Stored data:
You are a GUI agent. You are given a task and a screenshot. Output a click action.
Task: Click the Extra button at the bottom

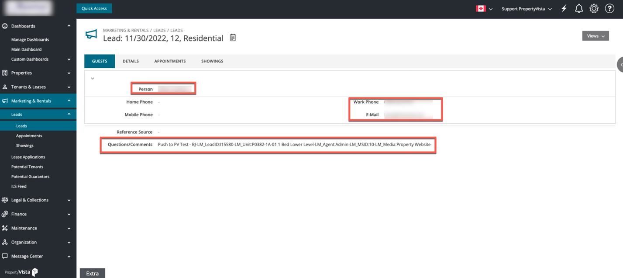pyautogui.click(x=92, y=273)
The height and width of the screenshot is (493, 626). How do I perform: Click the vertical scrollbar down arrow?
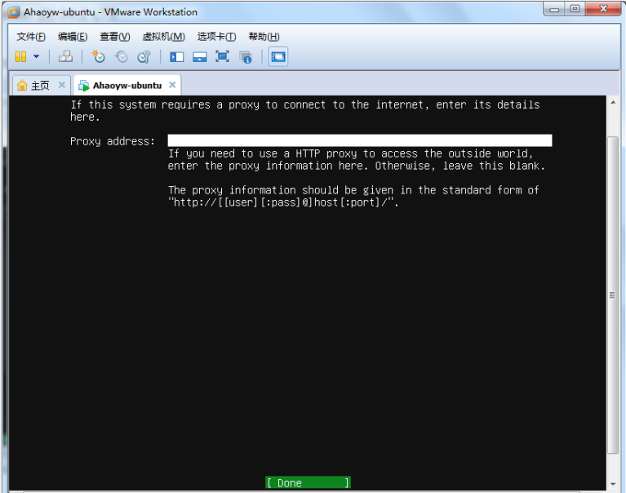click(613, 484)
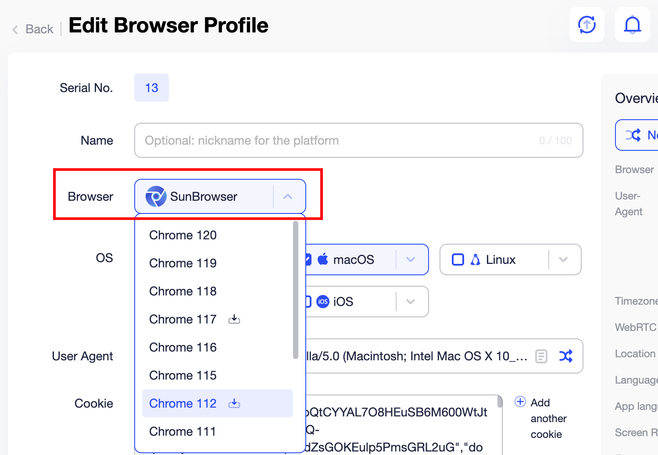The width and height of the screenshot is (658, 455).
Task: Go Back to the previous page
Action: pos(33,29)
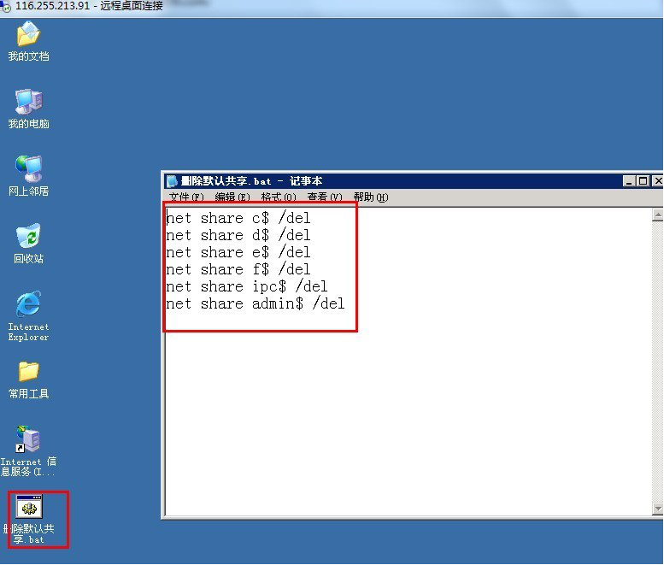The height and width of the screenshot is (565, 664).
Task: Open the 常用工具 folder icon
Action: click(x=28, y=372)
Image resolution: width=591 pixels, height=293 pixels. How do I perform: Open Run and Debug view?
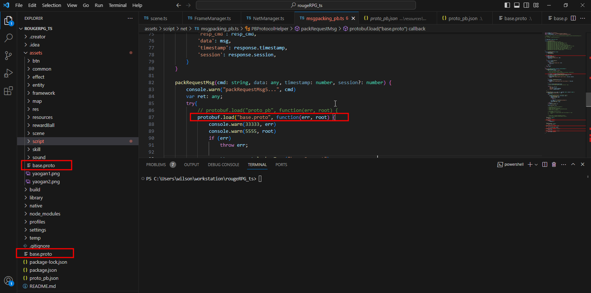pos(8,73)
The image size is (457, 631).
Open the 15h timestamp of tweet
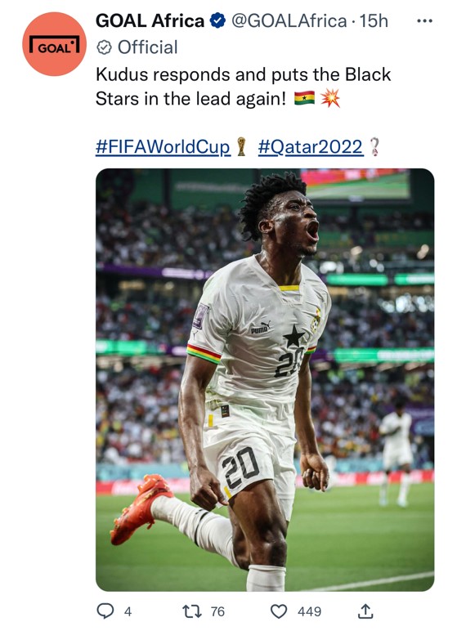click(374, 21)
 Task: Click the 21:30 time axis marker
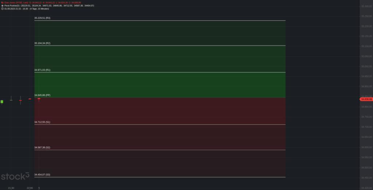(11, 188)
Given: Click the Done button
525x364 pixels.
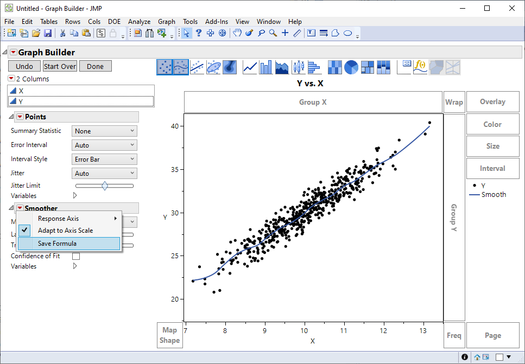Looking at the screenshot, I should tap(95, 66).
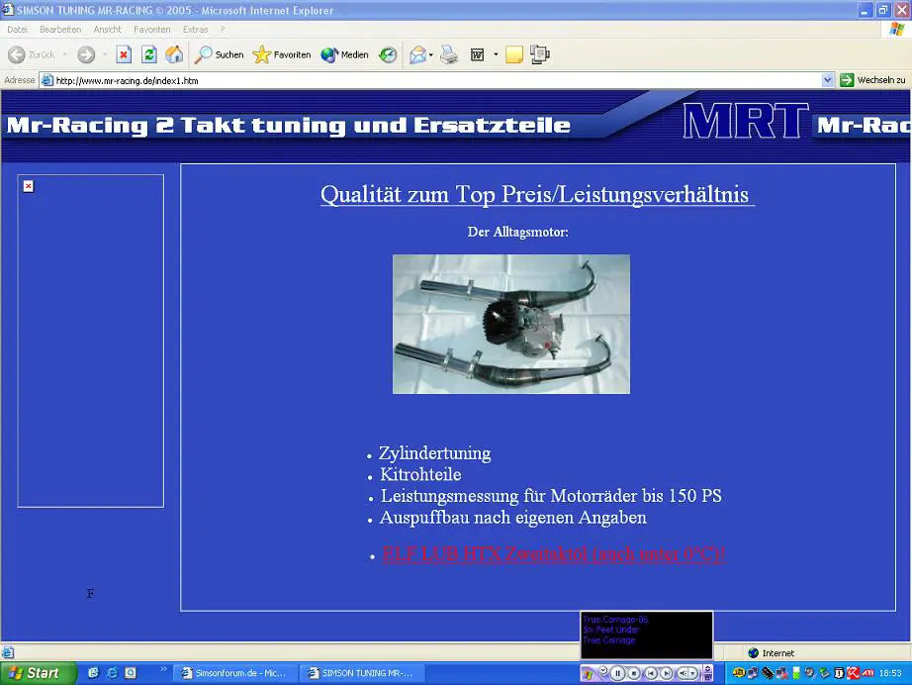The image size is (912, 685).
Task: Open the Suchen search panel
Action: point(219,54)
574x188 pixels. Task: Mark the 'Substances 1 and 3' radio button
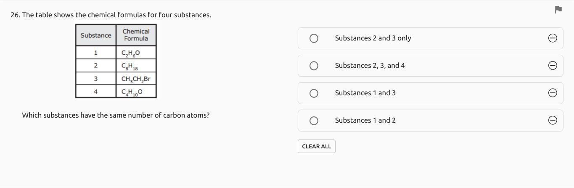click(314, 93)
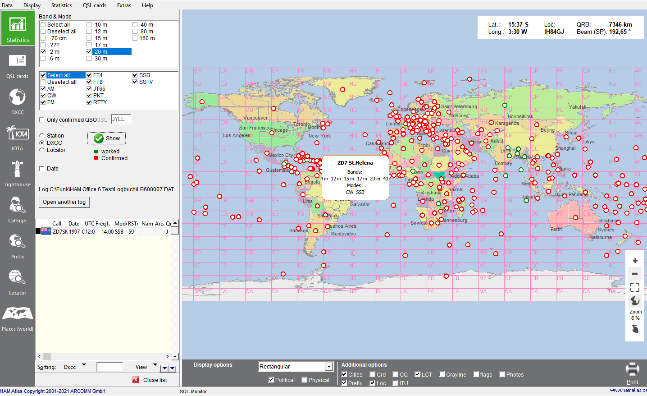Open the Callsign search sidebar icon
The height and width of the screenshot is (396, 647).
[x=17, y=209]
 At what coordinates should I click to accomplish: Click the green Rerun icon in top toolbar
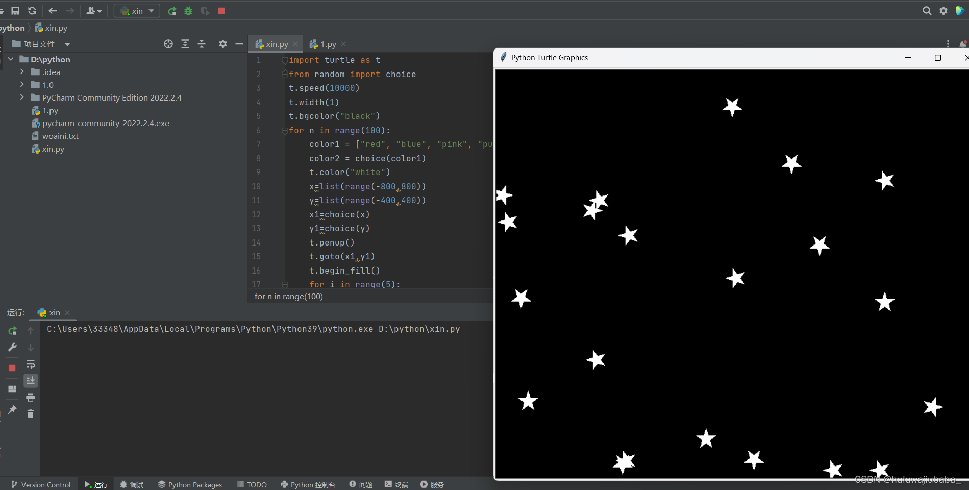[x=172, y=11]
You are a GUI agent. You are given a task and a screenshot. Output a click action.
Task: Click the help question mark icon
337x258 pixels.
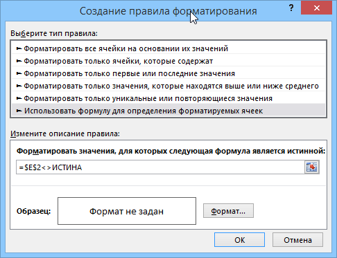click(x=291, y=8)
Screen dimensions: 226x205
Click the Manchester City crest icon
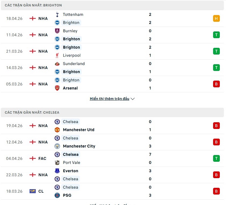tap(57, 146)
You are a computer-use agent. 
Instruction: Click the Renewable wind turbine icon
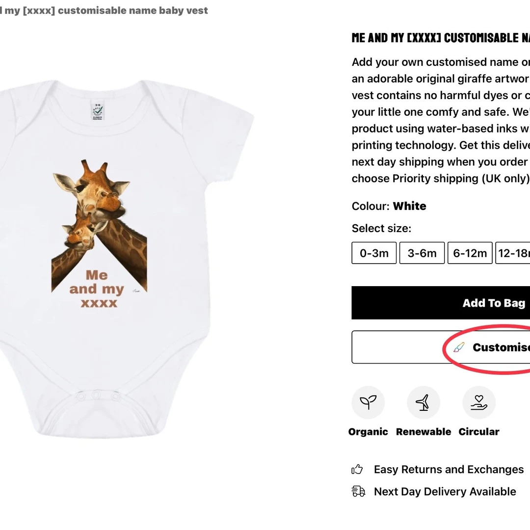pyautogui.click(x=423, y=402)
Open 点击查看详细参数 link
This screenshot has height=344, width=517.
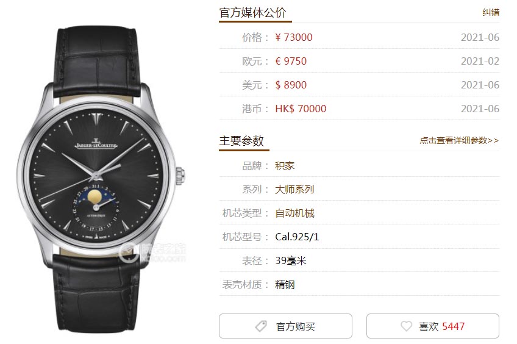(459, 140)
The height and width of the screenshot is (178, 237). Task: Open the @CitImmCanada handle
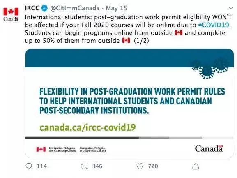point(75,8)
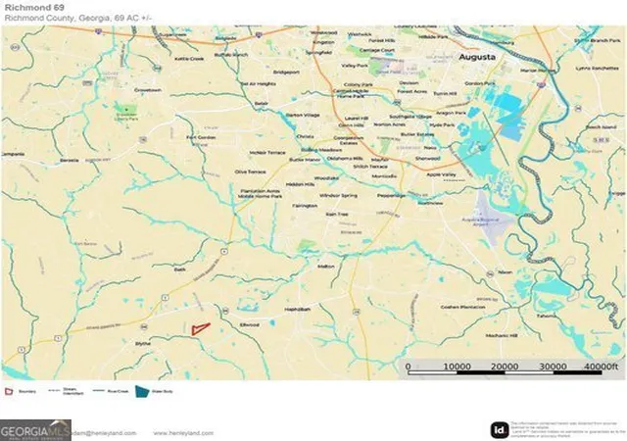Screen dimensions: 627x441
Task: Click the blue Water Body legend swatch
Action: (x=142, y=391)

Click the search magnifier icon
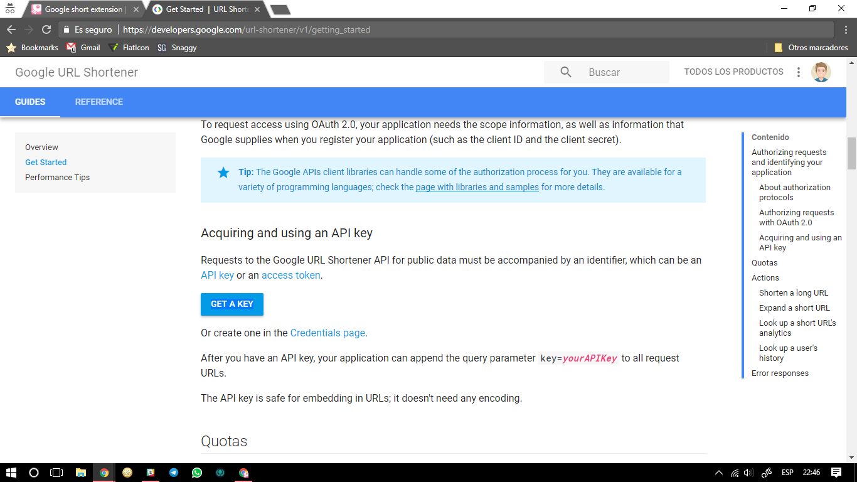click(565, 72)
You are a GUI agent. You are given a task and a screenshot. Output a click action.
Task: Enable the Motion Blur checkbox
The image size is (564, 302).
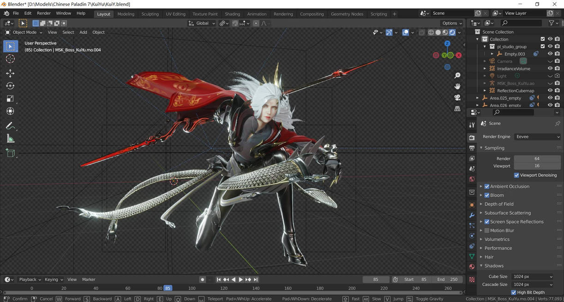487,230
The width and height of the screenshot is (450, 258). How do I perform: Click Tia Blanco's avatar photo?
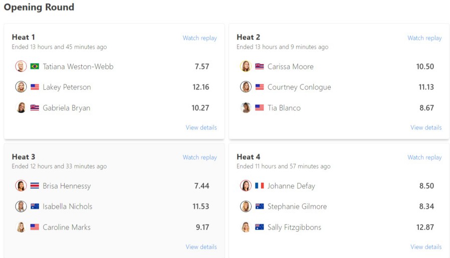point(246,108)
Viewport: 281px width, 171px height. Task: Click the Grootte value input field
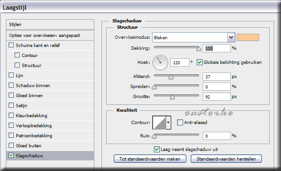(x=217, y=97)
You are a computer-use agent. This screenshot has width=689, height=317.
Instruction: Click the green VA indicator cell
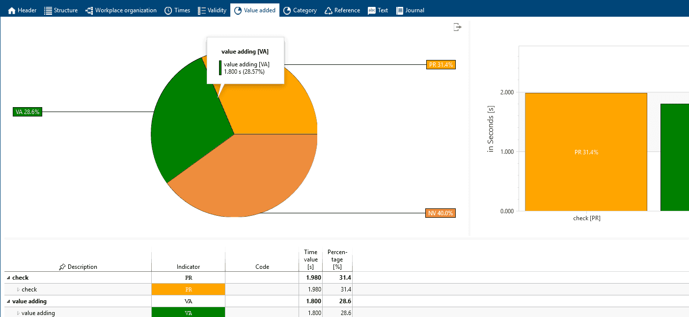pyautogui.click(x=188, y=313)
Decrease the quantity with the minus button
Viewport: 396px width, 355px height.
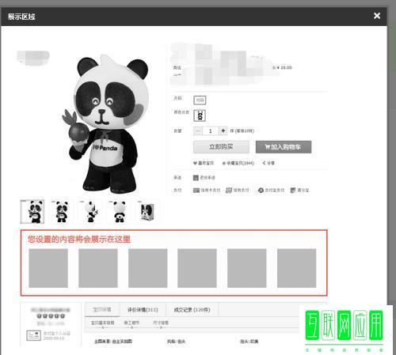198,130
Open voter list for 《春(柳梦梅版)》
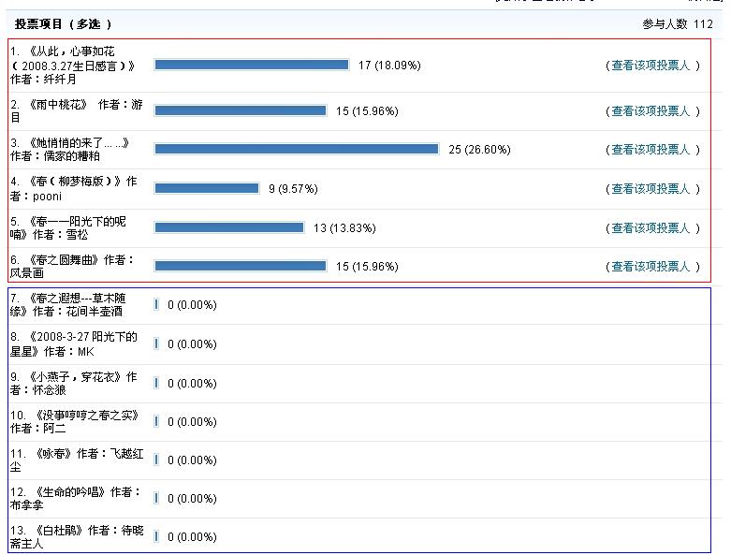Image resolution: width=731 pixels, height=555 pixels. point(650,189)
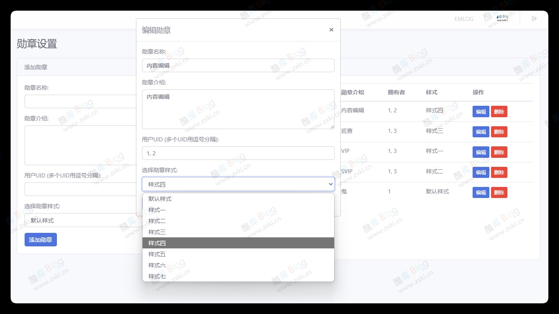Edit the VIP badge row

(x=480, y=152)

▸ **EXERCISE**: Among the lines of the data, find every one that holds "computer" and copy it.

▸ **COMPLETED EXERCISE**:
You are a computer-use agent. 
You are a computer-use agent. This screenshot has width=689, height=317.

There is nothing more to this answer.